Carstens takes us on a “devotional journey into the Mass” to approach it in “a more profoundly spiritual way” (29).   He writes with a broad sacramental vision which embraces not only the Mass but also the symbols surrounding it. A great example of this comes from the first chapter, “how to enter a church building,” which reflects upon how to approach the physical building of the church itself. “So the door to the parish church, which stands before us now — is no ordinary entrance. It appears different because it is different: it is a mark of God’s house and a sign protecting those within, as at that first Passover. It is an entrance into the Great King’s city and His Temple . . . where we touch God, as in Jerusalem” (13-14). Carstens uses a “sacramental principle” to help us recognize “how God communicates with us through sensible signs” (9).

This devotional journey takes the reader through the stages of the Mass to perceive the deeper reality that we access through faith. In order to reap the fruit that God wants to give us at Mass, Carstens teaches us that “proper disposition . . . is paramount” (88). Through all of the outward actions, signs, and rituals, God aims at “something deeper:  . . . the heart of man. . . . the undivided love of man” (60; 61). For this reason, in the need for intimacy with God, “silence is an essential ingredient for both individual and corporate prayer” (35). The participation and prayers we offer at Mass should foster our relationship with God. The “conversation should take the form of prayer — a prayer of surrender” (92). Taking a devotional journey through the Mass, with Carstens’ help, should prepare us to enter into this conversation of surrender more fully each week.

Msgr.
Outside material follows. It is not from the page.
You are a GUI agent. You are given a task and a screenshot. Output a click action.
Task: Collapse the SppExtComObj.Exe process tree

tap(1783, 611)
Bux, an Italian priest and professor, takes us deeper into the sometimes-forgotten history, theology, and liturgy surrounding the Mass and the sacraments. He walks us through each of the sacraments, building upon the teachings of the saints (especially St. Ambrose and Padre Pio), but also the difficulty of experiencing the spiritual reality of the sacraments in the modern world. He also leads us deeper into the Mass, “the greatest and most complete act of adoration,” noting the “interdependence between the Eucharist and the other sacraments: . . . they flow forth from the Eucharist and flow together into it as to their source” (86). The centrality of the Eucharist comes from the fact that through it we enter the heart of God.

The other sacraments reinforce this contact, as “we touch Christ” through them. This entry into the divine life begins at baptism and deepens in confirmation. Bux supports restored order confirmation, speaking of the need for strengthening and equipping for battle at an earlier age, rather than giving into the flight that usually occurs after it is received in the teenage years. When it comes to confession, Bux speaks of how “Christ pardons everyone who recognizes himself to be a sinner,” though the sacrament aims at “sincere, overwhelming interior repentance that brings the soul to be reconciled with the Creator” (103; 104). He also speaks beautifully of how through the sacrament of marriage, “spouses participate in the power of [Christ’s] love” in their love for each other. “Their love, responsible fecundity, and humility, their attitude of mutual service and their mutual fidelity, are signs of Christ’s love, present in them and in the Church” (166).

Both authors teach how to appreciate and enter into the Mass and sacraments more fruitfully, so that, in Bux’s words, we can experience “a prolongation of the liturgical life of the Church” in our own lives (196).